Dans la soirée, la députée Renaissance Prisca Thevenot est allée jusqu’à évoquer sur le réseau social X des tractations secrètes entre Marine Le Pen et Olivier Faure. Un « tweet mensonger » a immédiatement répliqué le patron du PS, sommant sa collègue macroniste à retirer sa publication. Reste que la stratégie des roses a aussi du mal à convaincre certains de ses partenaires avec lesquels les relations sont habituellement bien plus sereines qu’avec LFI. « Je ne comprends plus ce que fait le PS », a dénoncé Cyrielle Chatelain, présidente du groupe écolo, sur franceinfo. « J’ai l’impression que, depuis la non-censure, ils cherchent des raisons, des objets symboliques sans forcément regarder le contenu », a-t-elle déploré.

 

Punching-ball

 

Auprès du HuffPost, une source parlementaire socialiste admet que le compte est « insatisfaisant » à ce stade. Mais pas de quoi remettre en question la position adoptée en interne. « Le débat parlementaire ne se résume pas à des extraits sur TikTok. On assume de se battre pour prendre ce qu’il y a à prendre. Le renoncement à l’année blanche sur les retraites ou les minima sociaux ce n’est pas rien. C’est la pression socialiste qui apporte ces résultats », fait valoir notre interlocuteur, soulignant que l’amendement du MoDem sur la fortune improductive (que présente régulièrement le bayrouiste Jean-Paul Matteï) permettrait de ramener deux milliards d’euros de recettes supplémentaires. Un gain non négligeable, mais qui attire au PS plus de critiques que de reconnaissance. Ce qui pose, encore, la question de la pertinence de cette stratégie.

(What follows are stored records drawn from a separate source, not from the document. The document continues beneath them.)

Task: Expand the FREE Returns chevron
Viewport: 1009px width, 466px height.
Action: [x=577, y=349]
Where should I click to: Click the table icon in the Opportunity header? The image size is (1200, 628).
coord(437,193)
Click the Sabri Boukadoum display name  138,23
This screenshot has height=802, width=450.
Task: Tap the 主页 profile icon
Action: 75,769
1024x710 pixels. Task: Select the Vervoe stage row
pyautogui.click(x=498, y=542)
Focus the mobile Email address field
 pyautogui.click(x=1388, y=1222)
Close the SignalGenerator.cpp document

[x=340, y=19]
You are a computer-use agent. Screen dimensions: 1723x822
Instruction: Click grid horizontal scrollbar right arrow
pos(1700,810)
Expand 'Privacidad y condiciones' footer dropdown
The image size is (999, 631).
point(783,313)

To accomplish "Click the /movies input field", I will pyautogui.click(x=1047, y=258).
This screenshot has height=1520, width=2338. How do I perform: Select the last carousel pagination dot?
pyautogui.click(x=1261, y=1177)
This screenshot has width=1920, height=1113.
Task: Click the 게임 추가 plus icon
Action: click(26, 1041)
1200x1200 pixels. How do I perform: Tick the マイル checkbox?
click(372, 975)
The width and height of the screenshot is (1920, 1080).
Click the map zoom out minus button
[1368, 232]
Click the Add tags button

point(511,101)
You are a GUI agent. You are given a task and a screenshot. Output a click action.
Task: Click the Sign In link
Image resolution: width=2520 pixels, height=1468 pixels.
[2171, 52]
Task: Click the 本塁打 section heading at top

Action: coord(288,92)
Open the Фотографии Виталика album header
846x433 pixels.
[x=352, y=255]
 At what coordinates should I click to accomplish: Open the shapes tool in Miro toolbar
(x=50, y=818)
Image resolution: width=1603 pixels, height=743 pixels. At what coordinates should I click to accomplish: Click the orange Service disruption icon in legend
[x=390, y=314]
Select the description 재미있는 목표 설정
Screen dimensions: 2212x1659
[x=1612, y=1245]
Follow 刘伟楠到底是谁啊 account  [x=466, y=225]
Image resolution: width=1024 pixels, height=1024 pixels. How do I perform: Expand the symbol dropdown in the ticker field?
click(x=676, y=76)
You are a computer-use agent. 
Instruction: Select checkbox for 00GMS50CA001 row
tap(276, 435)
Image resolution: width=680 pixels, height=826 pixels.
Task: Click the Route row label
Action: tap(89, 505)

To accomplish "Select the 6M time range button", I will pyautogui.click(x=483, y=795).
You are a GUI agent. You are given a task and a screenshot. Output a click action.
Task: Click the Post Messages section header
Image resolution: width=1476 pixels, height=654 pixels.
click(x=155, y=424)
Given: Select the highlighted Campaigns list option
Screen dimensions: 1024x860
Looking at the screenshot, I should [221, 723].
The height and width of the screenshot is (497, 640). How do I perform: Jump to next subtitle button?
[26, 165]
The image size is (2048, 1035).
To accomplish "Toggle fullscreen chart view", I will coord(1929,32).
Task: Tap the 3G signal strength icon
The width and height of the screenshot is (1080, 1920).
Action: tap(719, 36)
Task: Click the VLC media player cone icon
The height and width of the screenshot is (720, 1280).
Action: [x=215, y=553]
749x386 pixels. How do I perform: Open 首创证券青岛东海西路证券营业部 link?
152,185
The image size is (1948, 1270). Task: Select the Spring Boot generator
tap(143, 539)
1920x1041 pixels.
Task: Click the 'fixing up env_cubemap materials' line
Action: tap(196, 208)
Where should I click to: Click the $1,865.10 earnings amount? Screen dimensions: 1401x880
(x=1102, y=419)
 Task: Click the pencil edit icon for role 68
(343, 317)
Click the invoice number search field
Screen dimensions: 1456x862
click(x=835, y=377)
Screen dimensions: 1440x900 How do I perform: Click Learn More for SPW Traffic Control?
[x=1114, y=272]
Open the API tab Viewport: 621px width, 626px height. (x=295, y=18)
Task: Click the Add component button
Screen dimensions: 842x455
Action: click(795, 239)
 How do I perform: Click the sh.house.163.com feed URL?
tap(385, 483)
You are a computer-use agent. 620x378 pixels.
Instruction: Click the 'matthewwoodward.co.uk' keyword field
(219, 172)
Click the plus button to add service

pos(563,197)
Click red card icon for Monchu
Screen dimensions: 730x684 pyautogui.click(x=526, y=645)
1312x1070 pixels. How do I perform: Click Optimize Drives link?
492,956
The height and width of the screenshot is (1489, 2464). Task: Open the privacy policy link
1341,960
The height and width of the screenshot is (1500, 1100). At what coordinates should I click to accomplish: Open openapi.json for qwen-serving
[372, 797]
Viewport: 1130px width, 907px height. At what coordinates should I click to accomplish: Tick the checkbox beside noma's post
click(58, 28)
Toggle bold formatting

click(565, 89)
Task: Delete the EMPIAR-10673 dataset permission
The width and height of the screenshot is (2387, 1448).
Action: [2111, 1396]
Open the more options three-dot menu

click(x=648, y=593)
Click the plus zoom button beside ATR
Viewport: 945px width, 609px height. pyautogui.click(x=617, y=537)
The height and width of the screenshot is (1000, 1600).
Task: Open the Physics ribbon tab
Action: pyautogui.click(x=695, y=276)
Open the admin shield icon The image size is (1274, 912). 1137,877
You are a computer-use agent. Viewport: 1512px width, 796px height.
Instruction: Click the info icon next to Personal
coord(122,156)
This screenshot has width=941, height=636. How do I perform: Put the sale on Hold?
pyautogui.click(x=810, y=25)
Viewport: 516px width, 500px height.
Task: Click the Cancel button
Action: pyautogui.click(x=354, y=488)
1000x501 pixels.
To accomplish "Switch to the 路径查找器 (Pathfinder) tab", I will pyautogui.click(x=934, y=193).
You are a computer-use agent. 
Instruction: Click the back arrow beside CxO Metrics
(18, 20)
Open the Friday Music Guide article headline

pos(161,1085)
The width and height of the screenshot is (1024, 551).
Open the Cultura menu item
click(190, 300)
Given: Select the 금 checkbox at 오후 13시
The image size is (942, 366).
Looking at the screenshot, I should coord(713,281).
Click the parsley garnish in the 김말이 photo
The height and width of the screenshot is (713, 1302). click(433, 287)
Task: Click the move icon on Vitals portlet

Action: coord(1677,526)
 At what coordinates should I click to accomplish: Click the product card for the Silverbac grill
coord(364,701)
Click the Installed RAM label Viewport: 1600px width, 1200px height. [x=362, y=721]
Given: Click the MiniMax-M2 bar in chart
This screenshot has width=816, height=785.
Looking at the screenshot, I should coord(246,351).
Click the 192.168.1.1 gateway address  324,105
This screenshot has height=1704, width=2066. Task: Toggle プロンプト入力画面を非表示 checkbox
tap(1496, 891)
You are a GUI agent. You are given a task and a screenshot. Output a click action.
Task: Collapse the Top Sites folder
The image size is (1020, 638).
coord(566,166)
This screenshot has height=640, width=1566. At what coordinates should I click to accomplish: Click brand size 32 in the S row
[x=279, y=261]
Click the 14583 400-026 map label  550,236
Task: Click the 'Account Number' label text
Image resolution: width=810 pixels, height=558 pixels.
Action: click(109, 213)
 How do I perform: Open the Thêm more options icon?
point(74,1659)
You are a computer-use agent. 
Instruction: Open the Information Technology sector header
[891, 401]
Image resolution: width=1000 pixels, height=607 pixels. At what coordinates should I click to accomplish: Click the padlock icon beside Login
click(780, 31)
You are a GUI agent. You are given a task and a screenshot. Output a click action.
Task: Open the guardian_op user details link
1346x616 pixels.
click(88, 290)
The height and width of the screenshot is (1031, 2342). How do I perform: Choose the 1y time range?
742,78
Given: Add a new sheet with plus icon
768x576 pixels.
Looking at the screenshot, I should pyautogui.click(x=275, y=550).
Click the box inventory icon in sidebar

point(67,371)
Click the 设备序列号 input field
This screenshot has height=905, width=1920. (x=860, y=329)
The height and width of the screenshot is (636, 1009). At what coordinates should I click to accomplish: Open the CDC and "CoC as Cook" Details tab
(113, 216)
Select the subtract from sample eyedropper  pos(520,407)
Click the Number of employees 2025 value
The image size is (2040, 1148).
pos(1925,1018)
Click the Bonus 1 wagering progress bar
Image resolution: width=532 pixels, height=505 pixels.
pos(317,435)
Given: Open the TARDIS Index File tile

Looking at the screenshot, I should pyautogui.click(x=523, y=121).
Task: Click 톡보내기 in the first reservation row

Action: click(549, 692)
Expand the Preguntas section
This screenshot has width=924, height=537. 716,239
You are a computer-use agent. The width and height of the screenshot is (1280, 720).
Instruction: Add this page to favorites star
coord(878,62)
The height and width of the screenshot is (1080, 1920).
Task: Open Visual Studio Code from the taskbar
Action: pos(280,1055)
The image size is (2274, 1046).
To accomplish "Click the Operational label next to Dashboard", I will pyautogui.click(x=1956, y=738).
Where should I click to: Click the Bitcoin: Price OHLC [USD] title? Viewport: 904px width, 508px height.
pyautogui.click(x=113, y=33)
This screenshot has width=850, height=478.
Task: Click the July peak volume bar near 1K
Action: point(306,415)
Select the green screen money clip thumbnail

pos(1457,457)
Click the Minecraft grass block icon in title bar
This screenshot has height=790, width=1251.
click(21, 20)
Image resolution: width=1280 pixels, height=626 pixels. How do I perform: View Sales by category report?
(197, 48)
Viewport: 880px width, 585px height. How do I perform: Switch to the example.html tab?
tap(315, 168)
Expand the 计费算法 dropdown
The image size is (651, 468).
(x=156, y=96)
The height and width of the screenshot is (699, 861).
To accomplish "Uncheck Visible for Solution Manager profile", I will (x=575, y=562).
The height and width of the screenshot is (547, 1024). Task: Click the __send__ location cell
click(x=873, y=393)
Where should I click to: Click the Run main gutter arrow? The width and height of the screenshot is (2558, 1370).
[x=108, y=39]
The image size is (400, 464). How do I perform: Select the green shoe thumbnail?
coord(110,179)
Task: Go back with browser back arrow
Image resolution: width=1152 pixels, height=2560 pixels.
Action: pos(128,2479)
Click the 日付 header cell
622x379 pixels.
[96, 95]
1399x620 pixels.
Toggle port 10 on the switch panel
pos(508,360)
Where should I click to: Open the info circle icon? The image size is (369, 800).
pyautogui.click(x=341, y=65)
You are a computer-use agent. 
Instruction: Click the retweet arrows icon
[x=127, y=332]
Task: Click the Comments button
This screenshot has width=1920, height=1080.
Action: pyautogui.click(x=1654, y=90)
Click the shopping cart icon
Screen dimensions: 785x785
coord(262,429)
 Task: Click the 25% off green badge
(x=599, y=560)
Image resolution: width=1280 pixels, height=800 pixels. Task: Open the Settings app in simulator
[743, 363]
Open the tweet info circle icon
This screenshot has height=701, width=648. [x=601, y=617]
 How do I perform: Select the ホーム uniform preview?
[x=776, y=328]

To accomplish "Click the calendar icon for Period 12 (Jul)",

Mais pour les socialistes, la tournure prise par le débat public en vaut la chandelle. « Ça fait deux mois que le pays est en boucle sur la taxe Zucman, et que les discussions médiatiques ne tournent plus autour des sorties extrémistes de Bruno Retailleau. On obtient des victoires culturelles, sur les retraites, sur le retour de l’ISF, même si la formule votée hier reste à retravailler », explique notre source, considérant que c’est « la place centrale » occupée par le PS depuis la non-censure qui transforme le parti d’Olivier Faure « en puching-ball » sur lequel tapent les autres forces politiques : « Ça provoque de la jalousie à gauche, parce que c’est nous qui mettons la justice fiscale au cœur débat, et ça énerve à droite parce que nos thèmes gagnent du terrain. »

Reste que la stratégie socialiste demeure risquée car, pour le moment, les résultats sont loin d’être à la hauteur des sacrifices consentis. Et qu’il faudra bien un jour sortir de l’ambiguïté sur ce qui vaut, ou non, la censure. « Pour l’instant, les socialistes semblent vouloir encore croire à un geste du Premier ministre. Mais à force de jouer avec la corde raide, ils risquent de tomber. S’ils n’obtiennent rien, ils devront bien se rendre compte qu’ils sont les dindons de la farce et finiront peut-être par voter la censure », observe dans La Dépêche le politologue Roland Cayrol, qui juge que, pour l’instant, les socialistes « se sont fait rouler dans la farine ». Ils ont jusqu’à la fin des discussions budgétaires pour prouver le contraire.